As his distressed team mates surrounded him, his team doctor provided emergency medical care on the pitch in front of shocked and upset supporters, before paramedics arrived and took the young man to hospital for treatment.
Thankfully he is in a stable condition in hospital, is undergoing tests to discover what happened to cause him to fall suddenly so ill, and was able to send his traumatised team mates a message from his hospital bed.
Denmark's head coach Kasper Hjulmand said that it was thought that Eriksen had a "heart issue" and received CPR on the pitch to resuscitate him before being brought to hospital.
Many watching the scene play out on their television at home were horrified and upset by the incident, and could do nothing but sit at home, helpless, hoping and praying that the young footballer would be OK.
I too was deeply disturbed by the incident, and frustrated by the sense of helplessness it evoked. Watching someone collapse or fall perilously ill in front of you and not being able to help them is undoubtedly one of the worst feelings in the world.
It made me think that we all need to learn CPR, because none of us know what is ahead of us. Learning this life-saving skill could help our parents, our children, our partners, friends or a stranger in the future. Simple CPR should be taught at school.
Everyone, young and old, should know how to help someone until the paramedics arrive.
Recently a loved one of a friend of mine collapsed at home on a normal Saturday night. Despite the panic he remembered how to do CPR from a video he watched, was then also talked through it by the 999 call dispatcher and was able to keep it going until paramedics arrived.

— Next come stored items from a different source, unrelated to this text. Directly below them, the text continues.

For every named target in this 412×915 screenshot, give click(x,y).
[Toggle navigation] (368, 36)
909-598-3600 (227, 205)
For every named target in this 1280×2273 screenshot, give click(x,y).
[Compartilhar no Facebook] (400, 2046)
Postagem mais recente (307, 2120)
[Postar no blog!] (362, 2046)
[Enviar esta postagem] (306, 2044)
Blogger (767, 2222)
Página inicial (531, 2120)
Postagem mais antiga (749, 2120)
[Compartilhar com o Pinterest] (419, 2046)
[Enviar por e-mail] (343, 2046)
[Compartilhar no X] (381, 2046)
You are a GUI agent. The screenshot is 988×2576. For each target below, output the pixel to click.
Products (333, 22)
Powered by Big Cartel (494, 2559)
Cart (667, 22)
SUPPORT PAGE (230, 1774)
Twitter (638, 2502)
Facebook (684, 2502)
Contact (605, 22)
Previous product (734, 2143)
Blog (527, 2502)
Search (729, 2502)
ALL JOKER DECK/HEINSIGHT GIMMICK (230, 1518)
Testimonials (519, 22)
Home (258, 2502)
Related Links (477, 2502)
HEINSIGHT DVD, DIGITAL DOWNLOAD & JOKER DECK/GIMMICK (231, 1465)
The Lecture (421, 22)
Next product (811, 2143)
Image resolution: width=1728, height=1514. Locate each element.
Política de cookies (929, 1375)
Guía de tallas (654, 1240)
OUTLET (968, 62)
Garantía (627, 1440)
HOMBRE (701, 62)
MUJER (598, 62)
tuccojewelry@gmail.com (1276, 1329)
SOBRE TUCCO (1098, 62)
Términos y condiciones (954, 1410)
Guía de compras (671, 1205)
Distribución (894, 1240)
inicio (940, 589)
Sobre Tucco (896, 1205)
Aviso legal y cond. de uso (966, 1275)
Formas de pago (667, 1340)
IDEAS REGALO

If you watched Saturday's terrible incident unfold and felt a sense of helplessness, do one thing to counteract that horrible frustration and book yourself a first aid course in CPR
His loved one survived, thankfully. He no doubt saved his life, by watching a five minute video on the internet.
If you watched Saturday's terrible incident unfold and felt a sense of helplessness, do one thing to counteract that horrible frustration and book yourself a first aid course in CPR.
In the meantime, here are some simple CPR instructions.
1. Place the heel of your hand on the breastbone at the centre of the person's chest, between the nipples. Place your other hand on top of your first hand and interlock your fingers.
2. Position yourself with your shoulders above your hands.
3. Using your body weight (not just your arms), press hard straight down by 5cm to 6cm (2 inches to 2.5 inches) on their chest.
4. Keeping your hands on their chest, release the compression and allow the chest to return to its original position.
5. Repeat these compressions at a rate of two per second until an ambulance arrives.
6. If there is a defibrillator nearby, send someone to get it. You do not need prior knowledge of how to use one as it will give clear instructions. It could save someone's life.
Please visit this NHS website (nhs.uk/conditions/first-aid/cpr) which has fantastic instructions on how to do this hands-only CPR and also CPR with rescue breaths, CPR on adults, children and babies, and also how to conduct CPR in times of Covid.
There are a wealth of CPR videos online which will educate you in this practise until you can book a first aid course.
Have a look yourself, have your children look at them, and learn from them; and recommend that your family and friends do the same.
You never know when it could save your life or the life of someone you know.